His comments were made as the international community said that the absence of Asif Ali Zardari, Pakistan’s president, from his country at a time when military operations against the Taliban had triggered the biggest movement of people in 62 years was a bad political misjudgment.

Mr Zardari has yet to return from a visit to visit to Washington to meet US President Barack Obama, in spite of a growing humanitarian crisis as 1.3m refugees flee fighting against Islamist militants in the Swat valley and Malakand region. He has travelled to Libya and is en route to the UK before going to France.

Diplomats in Islamabad said the president’s absence was symbolic of a wider disengagement of Pakistan’s political classes with the challenges faced on the ground.

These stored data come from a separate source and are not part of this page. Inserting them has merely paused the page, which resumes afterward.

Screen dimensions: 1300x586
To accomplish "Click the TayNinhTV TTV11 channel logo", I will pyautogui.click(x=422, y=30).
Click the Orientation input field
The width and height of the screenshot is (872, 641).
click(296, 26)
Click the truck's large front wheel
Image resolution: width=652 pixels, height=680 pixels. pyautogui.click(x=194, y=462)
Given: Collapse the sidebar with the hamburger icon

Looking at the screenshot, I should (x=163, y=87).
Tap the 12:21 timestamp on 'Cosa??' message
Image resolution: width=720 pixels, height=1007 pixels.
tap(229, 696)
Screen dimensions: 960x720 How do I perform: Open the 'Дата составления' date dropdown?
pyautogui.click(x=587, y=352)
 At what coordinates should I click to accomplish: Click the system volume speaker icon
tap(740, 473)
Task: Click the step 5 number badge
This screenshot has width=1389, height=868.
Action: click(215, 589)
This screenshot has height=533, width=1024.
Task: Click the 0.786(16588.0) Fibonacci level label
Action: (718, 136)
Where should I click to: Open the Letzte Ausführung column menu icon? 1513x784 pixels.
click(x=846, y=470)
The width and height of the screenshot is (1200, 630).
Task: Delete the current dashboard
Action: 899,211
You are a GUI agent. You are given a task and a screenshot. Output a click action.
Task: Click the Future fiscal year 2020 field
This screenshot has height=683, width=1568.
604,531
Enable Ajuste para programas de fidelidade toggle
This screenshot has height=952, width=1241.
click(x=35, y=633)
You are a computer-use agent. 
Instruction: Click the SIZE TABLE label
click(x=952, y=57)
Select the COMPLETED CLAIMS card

It is seeking to push back an insurgency spilling out of the border regions into North-West Frontier province and Punjab.

“If this is the fight for survival of Pakistan, it doesn’t look like that,” said one western diplomat. “There is a lack of engagement on the part of the political classes.”

The president also drew criticism within Pakistan.

“This is no time for the president to be out of the country when people are dying, there is a refugee crisis and there is a war,” said Ghazala Minallah, a civil society campaigner.

Pakistan’s military said it faced stiff resistance from militants in the Swat valley but was succeeding in driving them back. The army said it had killed 751 militants at the cost of the lives of 29 soldiers.

Government officials fear that up to 200,000 civilians are trapped in Mingora, the administrative headquarters of Swat.